Essen. . Rekordverschuldung für einen guten Zweck: SPD und Grüne rechtfertigen ihren Haushalt mit den hohen Investitionen in das Erziehungs- und Bildungssystem. Das mache sich später bezahlt. Doch kann die Frühförderung wirklich die Armut verringern? Ein Faktencheck.

Darf eine Regierung das? Ist es redlich, wenn die rot-grüne Landesregierung die geplante Neuverschuldung mit dem Schlagwort „Prävention“ rechtfertigt? Die rot-grüne Koalition will jetzt mehr Schulden in Kauf nehmen, um dieses Geld in die Kinder, die Jugend, die Familien zu investieren. In zehn, zwanzig und noch in fünfzig Jahren werde diese Investition Früchte tragen, glaubt Rot-Grün. Die Frage ist nun, ob sich mit Präventionspolitik überhaupt die Ausgaben von morgen beeinflussen lassen – und ob die angekündigten Aktionen den Titel „Prävention“ verdienen.

Was Prävention in Euro und Cent bringen kann, darüber ließ sich die Koalition vom Wirtschaftsforschungs-Unternehmen Prognos ein Gutachten erstellen. Ermittelt wurden die sogenannten sozialen Folgekosten und deren Einsparpotenzial. Soziale Folgekosten treten auf in der Jugend­hilfe (Inobhutnahmen, Heimunterbringungen), Jugendkriminalität (Maßregelvollzug), Hartz-IV-Leistungen, Förderklassen für Jugendliche ohne Schulabschluss oder Gesundheit. Ergebnis des Gutachtens: Setzt die Hilfe bereits in der frühen Kindheit ein, lassen sich am ehesten soziale Folgekosten wegen Kriminalität, Arbeitslosigkeit und schlechter Gesundheit vermeiden.

„Frühkindliche Bildung ist der Schlüssel“

Auf die frühe Kindheit setzt die Landespolitik in der Tat; der Ausbau der Betreuungsplätze für Kleinkinder unter drei Jahren steht ganz oben auf der Tagesordnung: 100 Millionen Euro will Rot-Grün 2011 investieren, weitere 80 Millionen für mehr Personal in Gruppen mit Kleinkindern.

„Frühkindliche Bildung ist der Schlüssel“, lobt Heinz ­Hil­gers.

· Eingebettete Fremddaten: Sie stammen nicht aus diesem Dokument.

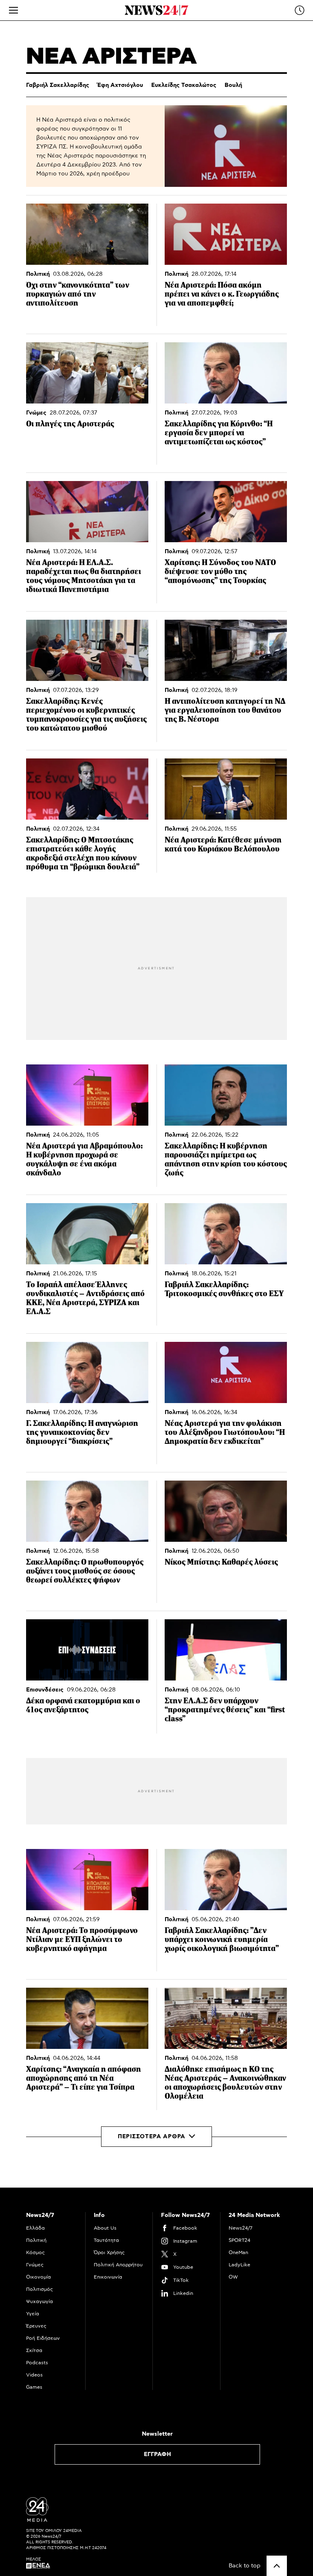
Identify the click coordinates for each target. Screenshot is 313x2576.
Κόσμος (35, 2252)
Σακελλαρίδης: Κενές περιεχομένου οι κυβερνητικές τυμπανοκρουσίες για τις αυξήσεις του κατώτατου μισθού (86, 715)
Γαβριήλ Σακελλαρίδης (57, 85)
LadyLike (239, 2264)
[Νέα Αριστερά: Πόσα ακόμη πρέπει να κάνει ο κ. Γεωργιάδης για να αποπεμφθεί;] (226, 234)
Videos (34, 2374)
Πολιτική (38, 274)
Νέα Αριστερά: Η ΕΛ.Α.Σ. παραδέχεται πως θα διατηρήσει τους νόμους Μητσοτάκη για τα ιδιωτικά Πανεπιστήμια (83, 576)
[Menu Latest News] (299, 10)
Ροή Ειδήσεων (43, 2338)
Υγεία (32, 2313)
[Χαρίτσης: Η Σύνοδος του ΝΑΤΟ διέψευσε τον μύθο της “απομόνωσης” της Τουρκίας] (226, 511)
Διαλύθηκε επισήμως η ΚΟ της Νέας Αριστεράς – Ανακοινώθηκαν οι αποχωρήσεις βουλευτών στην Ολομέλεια (225, 2083)
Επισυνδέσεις (45, 1690)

Als Vorsitzender des Kinderschutzbundes wird er nicht müde, die Dynamik der Kinderarmut zu beschreiben: Vor elf Jahren sei jedes 15. Kind arm gewesen, heute sei es grob jedes sechste, in 25 Jahren werde jedes zweite bis dritte Kind arm sein – „wenn wir jetzt nicht die Kurve kriegen“.

Keine Kita-Gebühren mehr

Dass Prävention sich auszahlt, hat Hilgers, der bis 2009 Bürgermeister von Dormagen war, vorgemacht. Die Stadt setzt mit Hausbesuchen auf den regen Kontakt zwischen Familie und Jugendamt. Inzwischen hat Dormagen „die kostengünstigste Jugendhilfe in ganz NRW“, sagt Hilgers, der sich auf Untersuchungen der Gemeindeprüfungsanstalt NRW beruft.

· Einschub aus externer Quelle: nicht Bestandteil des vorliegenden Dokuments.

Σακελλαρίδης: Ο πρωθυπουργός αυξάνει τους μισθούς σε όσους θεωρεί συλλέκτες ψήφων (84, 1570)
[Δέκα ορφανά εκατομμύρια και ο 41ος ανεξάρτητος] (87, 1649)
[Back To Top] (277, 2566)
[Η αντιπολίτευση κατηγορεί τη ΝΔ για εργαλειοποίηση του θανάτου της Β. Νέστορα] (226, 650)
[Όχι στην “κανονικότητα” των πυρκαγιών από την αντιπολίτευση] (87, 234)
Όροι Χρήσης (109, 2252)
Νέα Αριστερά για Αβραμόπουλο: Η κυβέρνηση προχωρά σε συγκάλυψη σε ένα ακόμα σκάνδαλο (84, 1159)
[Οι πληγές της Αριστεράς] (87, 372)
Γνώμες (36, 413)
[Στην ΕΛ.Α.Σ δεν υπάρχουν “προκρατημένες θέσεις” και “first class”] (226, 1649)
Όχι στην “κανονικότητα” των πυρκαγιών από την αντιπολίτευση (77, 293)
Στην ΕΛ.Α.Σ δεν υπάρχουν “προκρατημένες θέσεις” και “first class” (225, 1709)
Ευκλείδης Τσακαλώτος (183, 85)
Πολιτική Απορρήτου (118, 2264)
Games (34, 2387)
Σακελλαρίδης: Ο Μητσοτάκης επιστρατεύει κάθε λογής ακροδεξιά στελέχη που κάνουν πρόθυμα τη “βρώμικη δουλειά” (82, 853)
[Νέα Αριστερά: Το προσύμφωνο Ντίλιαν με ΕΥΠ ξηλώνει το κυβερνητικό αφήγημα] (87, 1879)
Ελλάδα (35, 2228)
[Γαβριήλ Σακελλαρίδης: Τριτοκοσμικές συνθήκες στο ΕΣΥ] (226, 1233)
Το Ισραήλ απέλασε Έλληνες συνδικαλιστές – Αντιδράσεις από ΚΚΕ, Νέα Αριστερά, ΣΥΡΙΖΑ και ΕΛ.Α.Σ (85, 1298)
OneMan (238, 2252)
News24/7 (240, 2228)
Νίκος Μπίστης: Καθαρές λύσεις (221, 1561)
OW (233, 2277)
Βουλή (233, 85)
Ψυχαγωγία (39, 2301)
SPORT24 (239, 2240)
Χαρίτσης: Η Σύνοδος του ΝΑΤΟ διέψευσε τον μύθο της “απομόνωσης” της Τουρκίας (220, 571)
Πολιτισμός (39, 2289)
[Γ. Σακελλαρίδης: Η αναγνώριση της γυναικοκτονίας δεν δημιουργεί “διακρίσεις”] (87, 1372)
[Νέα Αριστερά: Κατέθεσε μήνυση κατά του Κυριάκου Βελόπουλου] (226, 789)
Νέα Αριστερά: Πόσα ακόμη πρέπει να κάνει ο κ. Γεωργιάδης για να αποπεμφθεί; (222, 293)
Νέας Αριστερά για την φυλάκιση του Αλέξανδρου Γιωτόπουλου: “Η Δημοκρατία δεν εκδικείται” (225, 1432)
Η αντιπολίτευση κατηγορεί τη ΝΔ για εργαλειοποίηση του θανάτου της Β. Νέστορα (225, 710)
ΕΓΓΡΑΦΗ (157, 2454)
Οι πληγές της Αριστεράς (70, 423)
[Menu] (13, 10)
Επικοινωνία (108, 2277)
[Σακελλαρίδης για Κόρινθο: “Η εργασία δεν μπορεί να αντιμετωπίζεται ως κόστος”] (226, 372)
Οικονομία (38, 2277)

Um anderen Kommunen Aktionen wie in Dormagen zu ermöglichen, hat die Landesregierung die Kinder- und Jugendhilfe um 20 auf 100 Millionen Euro aufgestockt.

Neu ist auch die Gebühren­freiheit für das letzte Kindergartenjahr: Ab August zahlen Eltern von Vorschulkindern dafür nichts mehr – egal, wie viel sie verdienen, egal, ob das Kind 25, 35 oder 45 Stunden wöchentlich die Kita besucht. Das kostet in diesem Jahr 62 Millionen Euro, 2012 bereits 150 Millionen Euro.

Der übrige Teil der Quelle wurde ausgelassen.